Description
This Snickers Chia Pudding is made with a super chocolate chia pudding topped off with a homemade peanut butter caramel!
Ingredients
Units
Scale
- 6 tbsp chia seeds
- 1/4 cup cocoa powder
- 1 tbsp maple syrup
- 1 tsp vanilla extract
- 1 1/2 cups light coconut milk
- 1 tbsp cacao nibs
- 2 medjool dates, chopped
Peanut butter caramel
- 3 tbsp peanut butter
- 3 tbsp maple syrup
- 2 tbsp light coconut milk
- pinch of salt
Toppings
- Crushed peanuts,
- Cacao nibs
- Coconut yogurt
Instructions
- Whisk the chia seeds, cocoa powder, maple syrup, vanilla extract and coconut milk together in a bowl until it starts to thicken. Place in the fridge for at least 1 hour, or overnight.
- Once the pudding has thickened, add the cacao nibs and medjool dates mixing together.

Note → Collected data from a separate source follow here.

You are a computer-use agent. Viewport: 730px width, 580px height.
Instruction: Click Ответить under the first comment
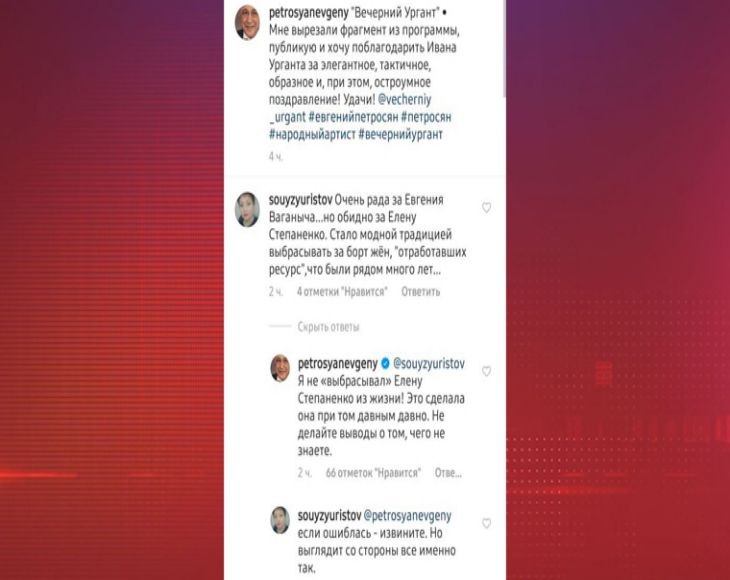point(420,292)
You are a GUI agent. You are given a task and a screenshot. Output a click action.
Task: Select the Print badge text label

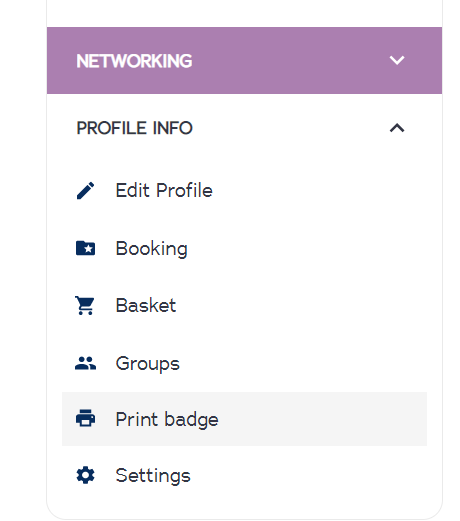click(x=167, y=419)
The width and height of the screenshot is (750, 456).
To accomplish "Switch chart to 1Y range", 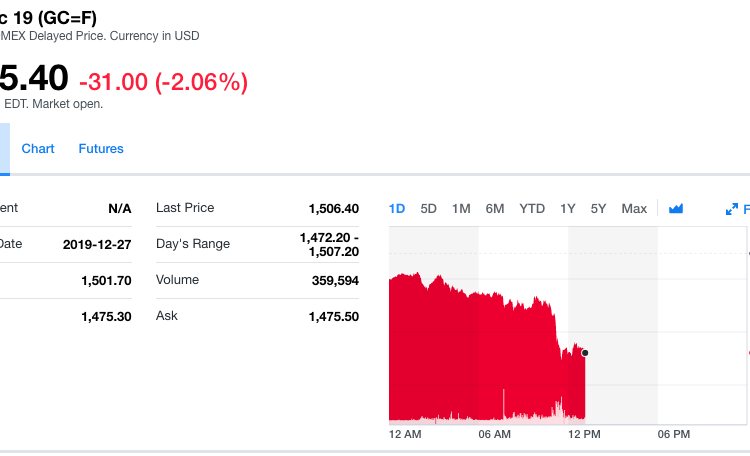I will click(x=568, y=209).
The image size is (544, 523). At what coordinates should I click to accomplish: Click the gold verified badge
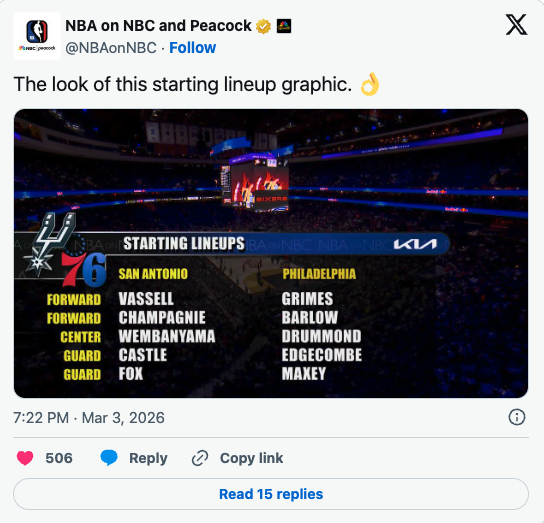coord(263,26)
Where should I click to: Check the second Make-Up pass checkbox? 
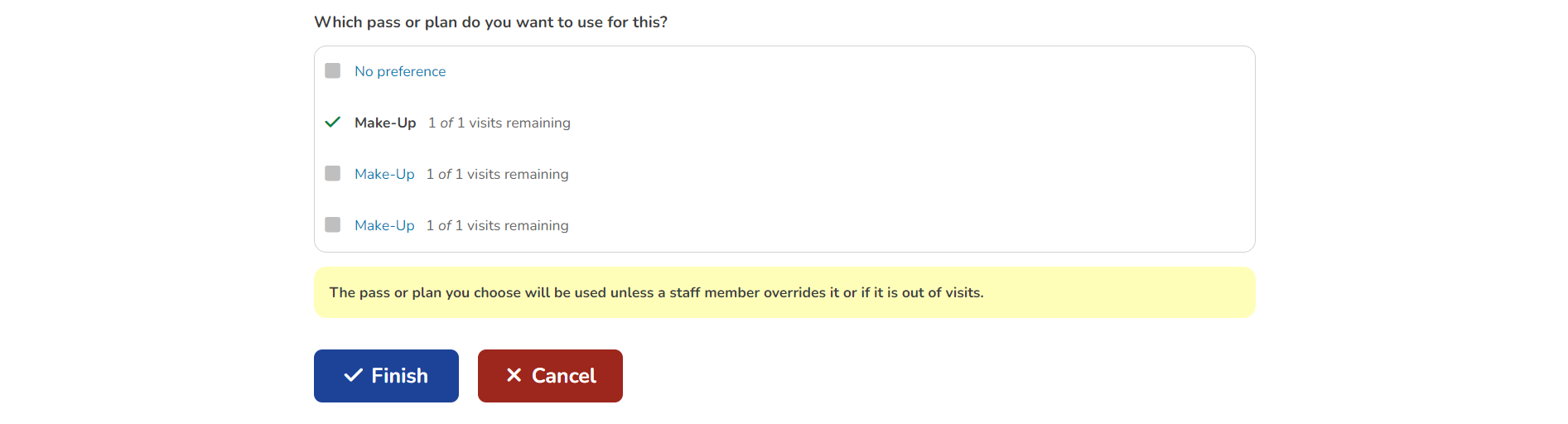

- To make the peanut caramel, add the peanut butter, maple syrup and salt to a small pot on medium-high heat. Let the mixture come to a boil, stiring constantly for about 2 minutes. Add the coconut milk and continue to stir for another minute. The mixture should darken in colour and thicken. Remove from heat.
- To assemble the pudding, spoon the chia pudding into a bowl or cup and top with the caramel. (*Try swirling the caramel into the chia pudding, delicious!)
- Garnish with crushed peanuts, cacao nibs and yogurt.
Notes
If you chia pudding ends up too thin, add some more chia seeds and place back in the fridge to gel. If your chia pudding ends up too thick, simply add some more coconut milk and mix. (*Some types of chia seeds may be more absorbent than others depending on the brand you use.)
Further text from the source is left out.